Tersedia juga tedong pudu’, karakteristik berwarna hitam dan fisik kuat. Kerbau ini biasa sebagai kerbau aduan di akhir acara rambu solo’. Harga bisa setengah dari tedong bonga. Kasta kerbau lain tedong sambao’, yaitu kerbau kasta terendah. Kerbau ini berwarna kulit abu-abu atau coklat, hampir menyerupai kulit sapi. Inilah type kerbau paling banyak disembelih pas rambu solo’. 

Tedong saleko, kerban endemik Toraja. Ia benar-benar mahal barangkali dikarenakan digunakan buat ritual, dan sulit beroleh kerbau ini. Dibanding kerbau lain, proses pembiakan saleko nisbi susah sebab era ereksi betina yang sulit diketahui. “Sangat beruntung dan dinilai berkah jika ada yang sanggup membiakkan. Benar-benar sulit memperoleh,” kata Yoshafat. 

Meski demikian, baru-baru ini Forum Pengetahuan Ilmu Indonesia (Lipi) (2020), melaporkan mampu membiakkan lewat teknologi transfer embrio. 

Keperluan kerbau di Sulsel tinggi, terutama buat ritual kematian rambu solo’ ini. “Diperkirakan tiap-tiap th lebih kurang 18 ribu kerbau dipotong sebagai bagian berasal dari upacara adat di Tana Toraja, atau lebih kurang 70 presen kerbau di tempat ini. Tetapi tak dibarengi produksi yang memadai,” kata Syamsuddin Hasan, Dekan Fakultas Peternakan Universitas Hasanuddin (Unhas), Makassar, terhadap acara Buffalo International Conference 2020 di Makassar, awal November lalu.


Dia mengatakan, kalau tak dibarengi upaya peningkatan produksi ternak, populasi kerbau di Sulsel makin terbatas. Lebih-lebih keperluan kerbau makin meningkat tiap-tiap th, bersamaan peningkatan kesejahteraan rakyat. 

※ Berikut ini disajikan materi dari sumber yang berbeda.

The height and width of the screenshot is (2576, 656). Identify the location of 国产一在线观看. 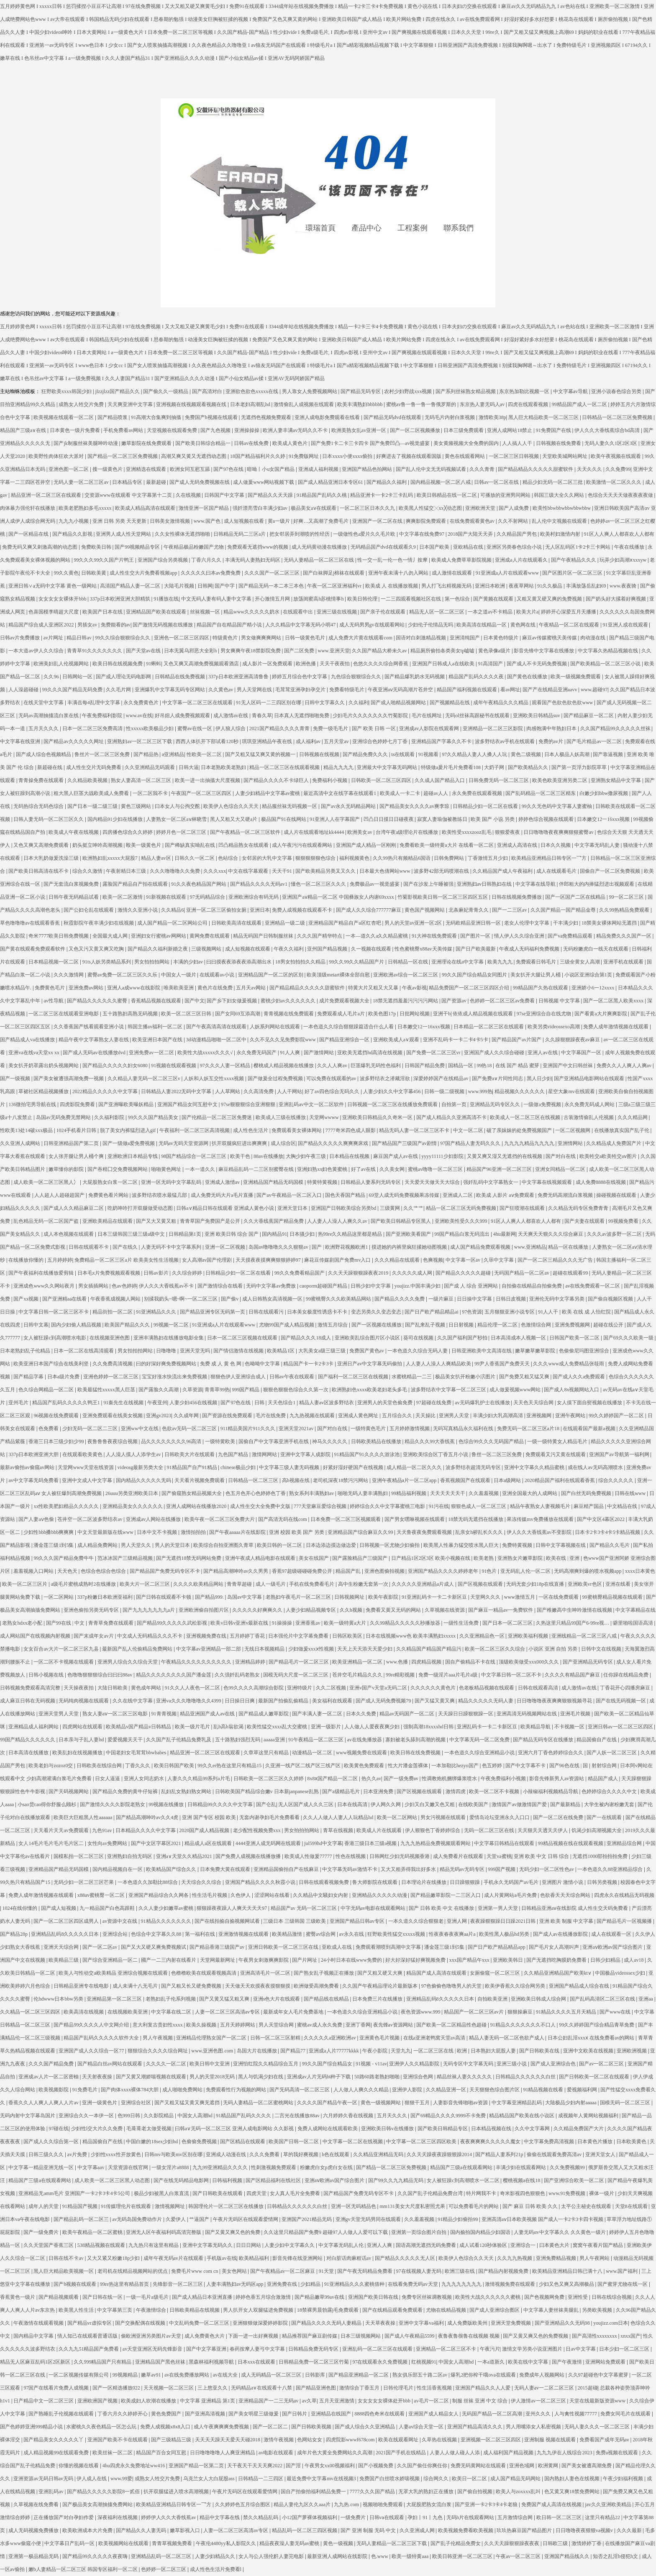
(605, 1817).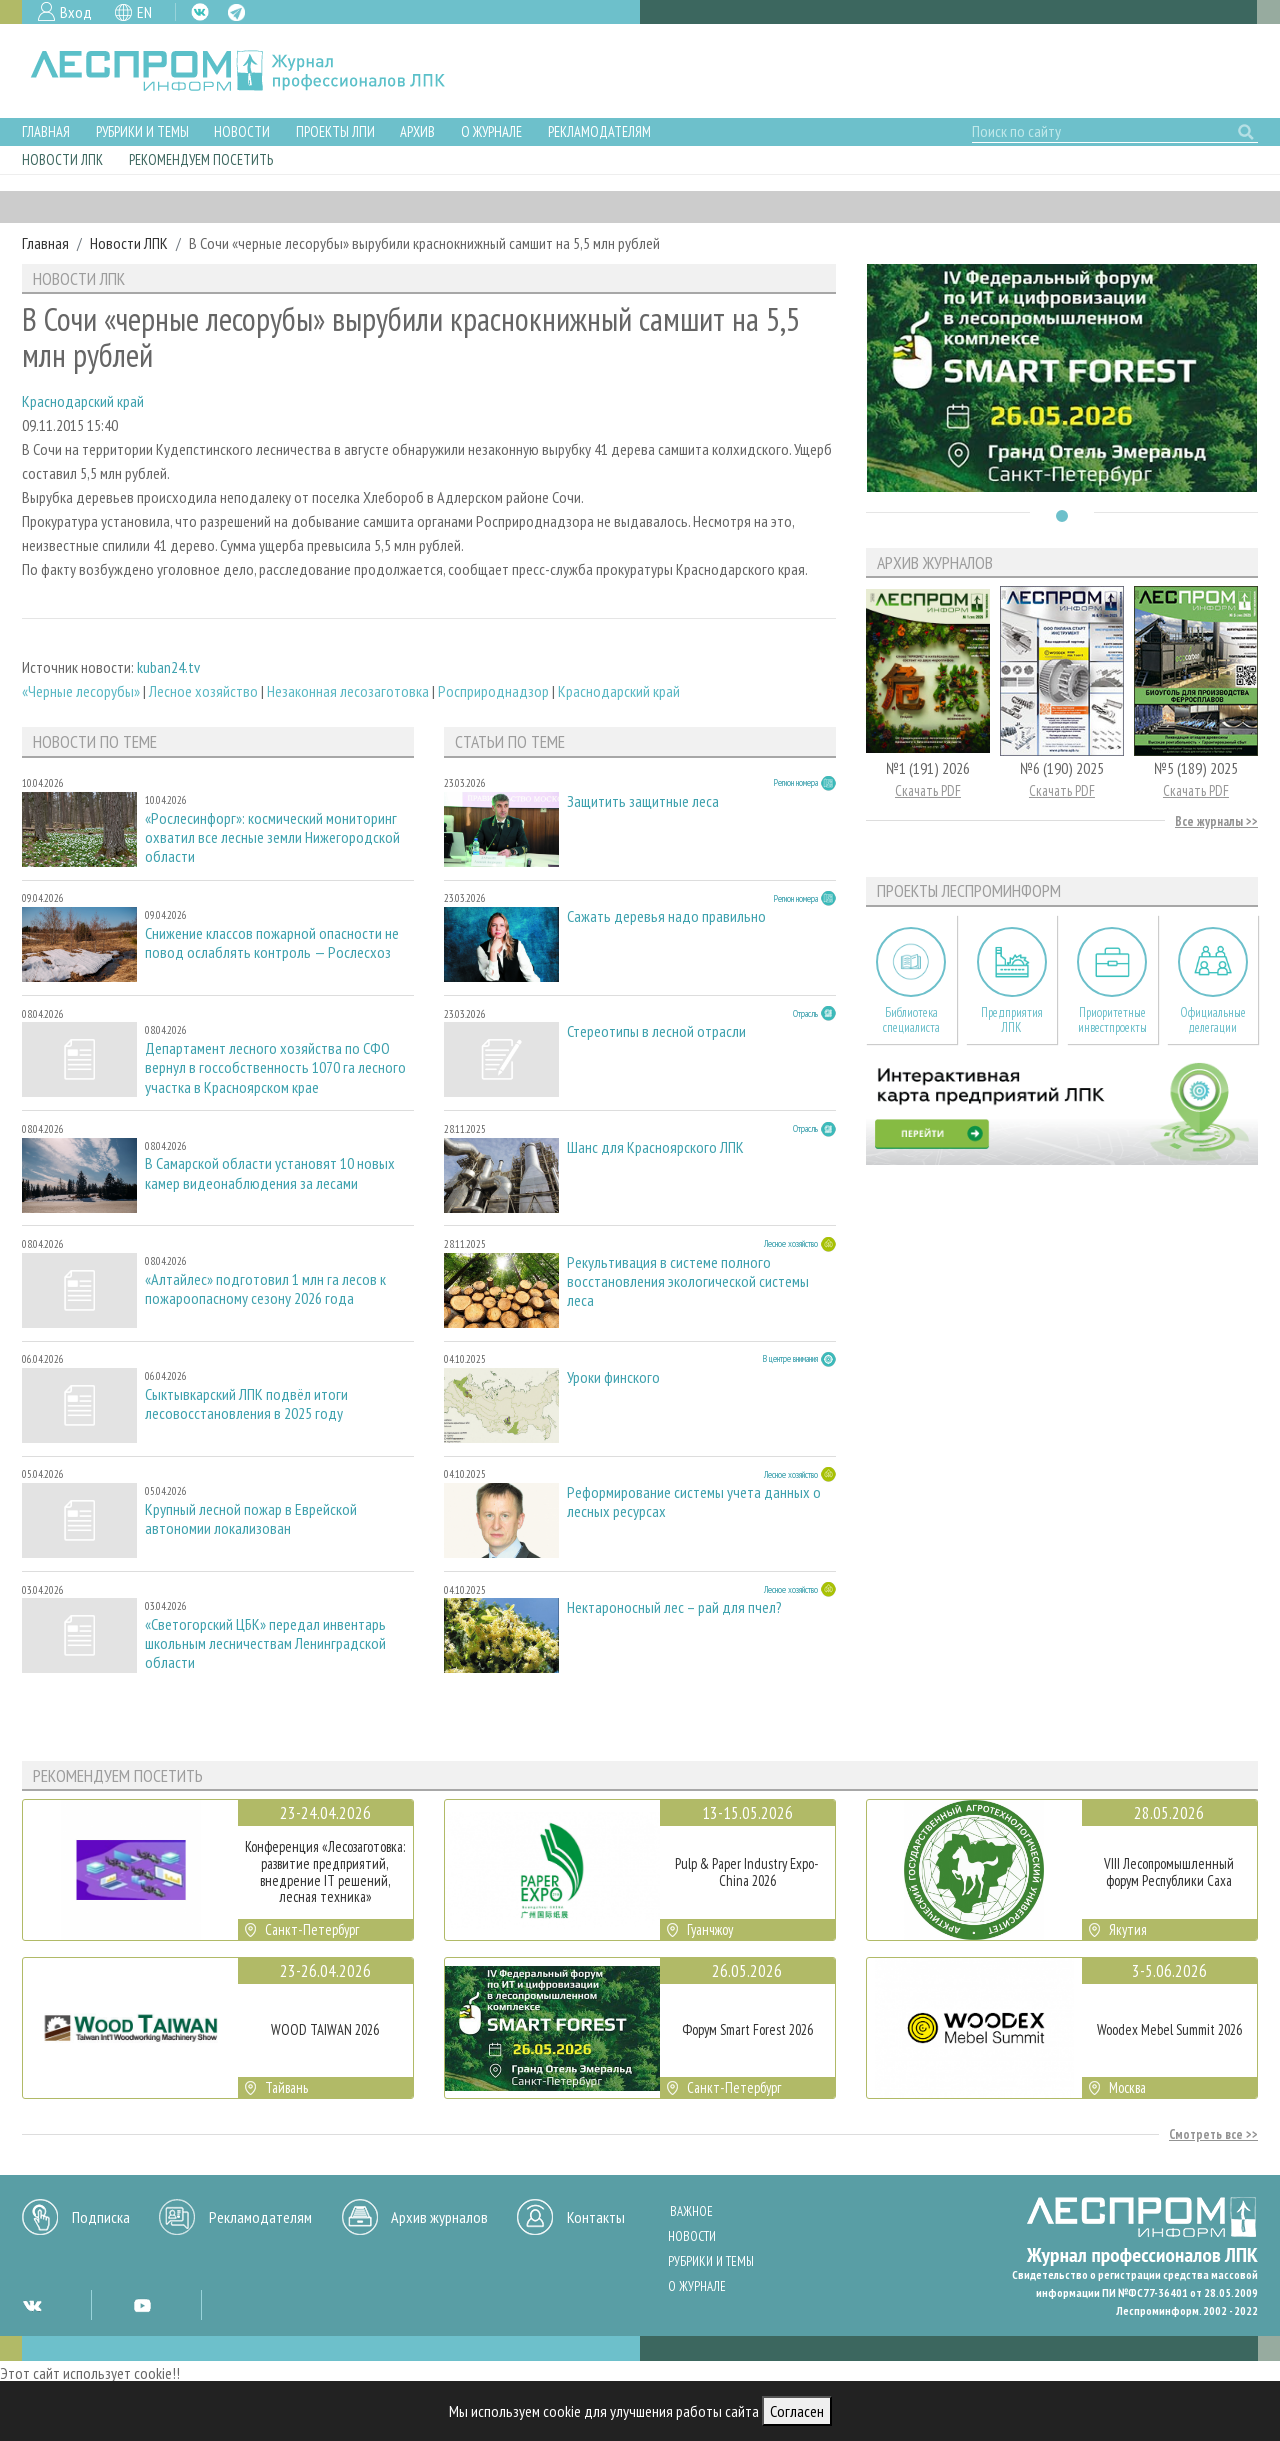 The height and width of the screenshot is (2441, 1280). Describe the element at coordinates (911, 1020) in the screenshot. I see `Библиотека специалиста` at that location.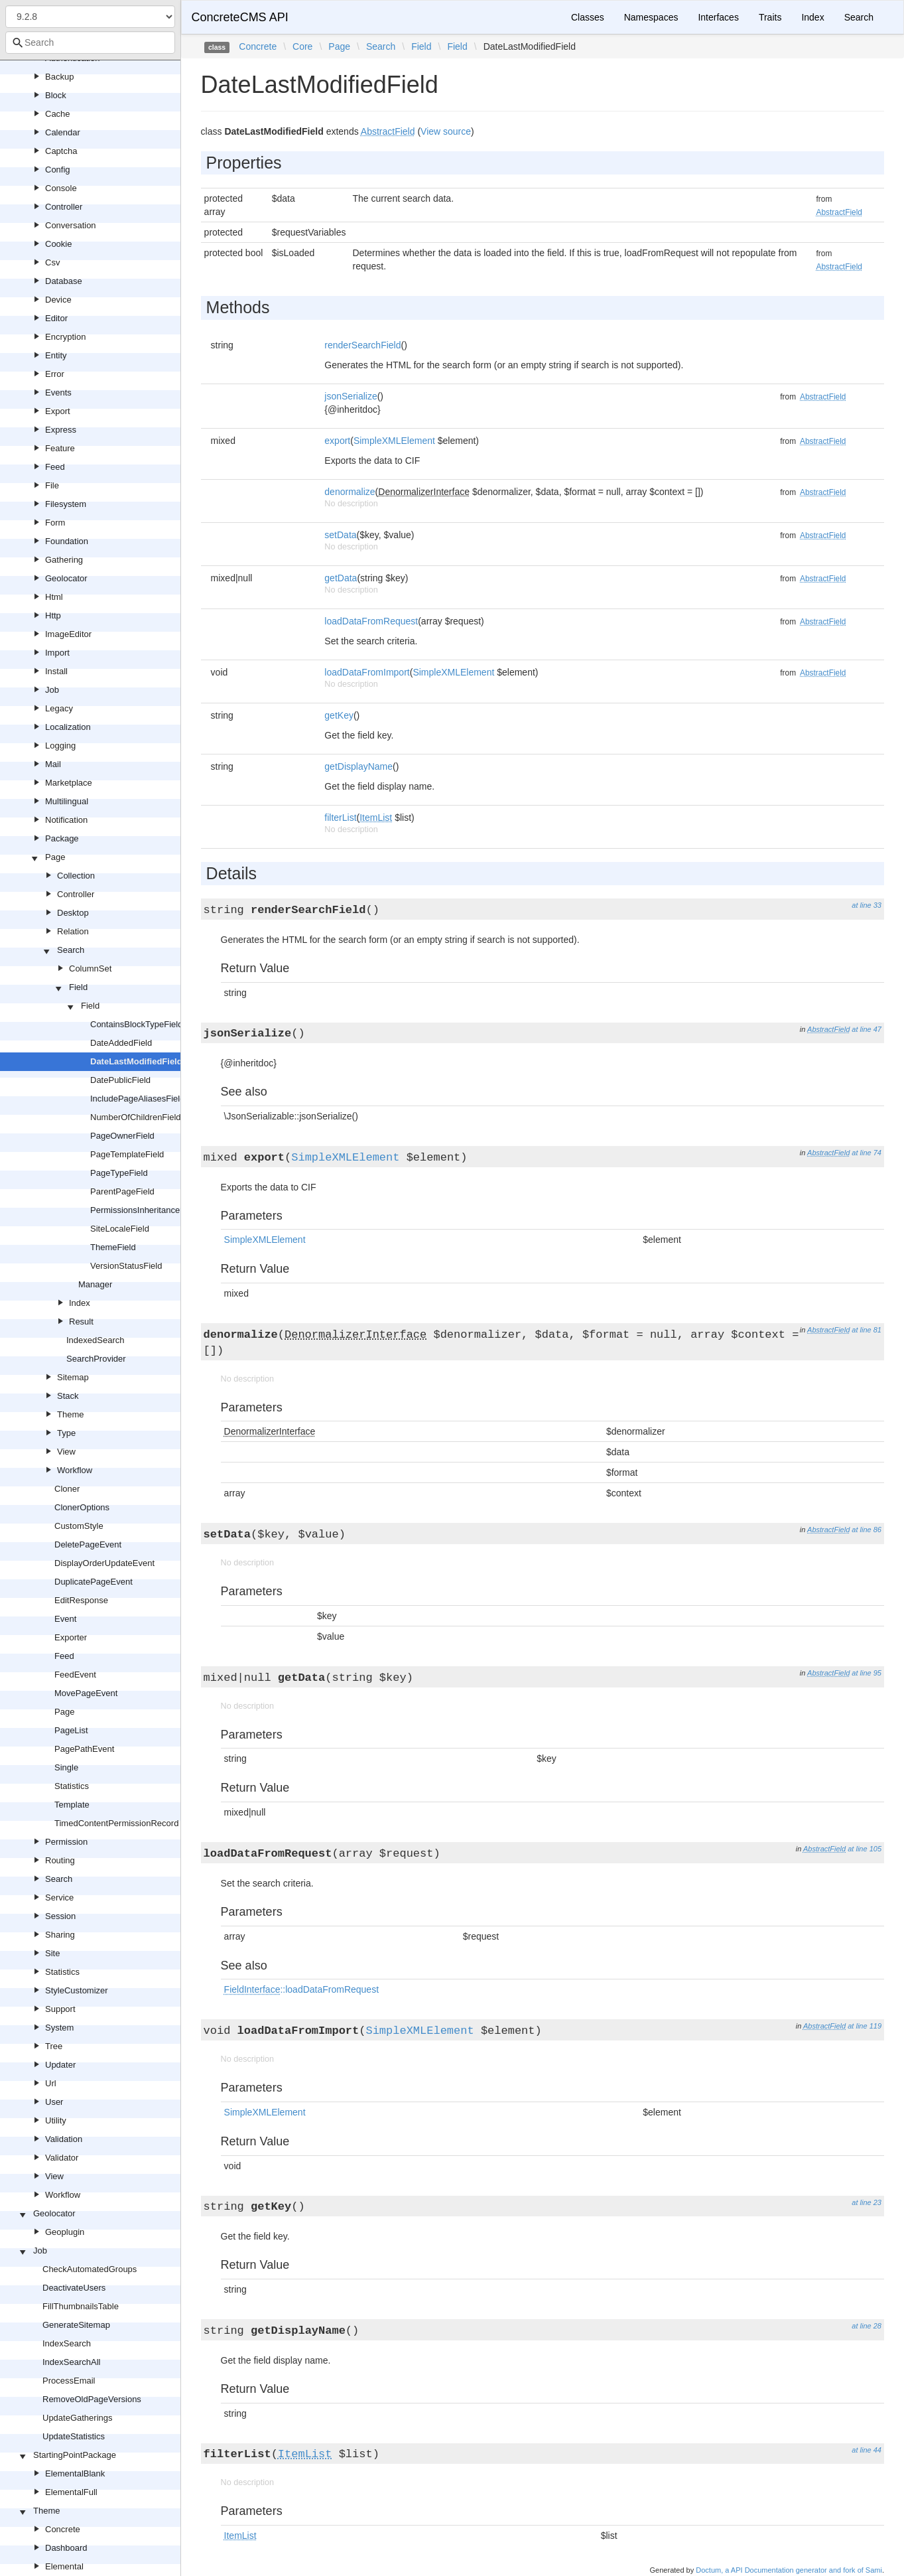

Kenyataan penurunan populasi kerbau ini juga berlangsung secara nasional. Kalau thn 1990-An, populasi kerbau mencapai 3,5 juta ekor, kini diperkirakan merosot sampai 1 juta ekor. “kecuali jika langsung tersedia upaya budidaya intensif berbasis teknologi, sanggup berdampak kelangkaan ternak ini.”

Di Sulsel, peternakan kerbau banyak ditemukan di dua tempat, yaitu Tana Toraja dan Toraja Utara. Di kedua tempat ini kerbau jadi ternak primer, sebagai salah satu unsur penting didalam ritual kematian. 

Penurunan populasi kerbau juga disebabkan, alih kegunaan mekanisasi pertanian dan luas lahan penggembalaan atau perkubangan kerbau berkurang. “Ini gara-gara beralih  fungsi jadi lahan pemukiman dan industri.” 

Padahal, kata Syamsuddin, budidaya kerbau sebenarnya benar-benar menguntungkan. Karena, tak sekedar produksi daging, susu kerbau pun jauh lebih sehat dibanding susu sapi, rendah kolesterol dan baik untuk penderita diabetes.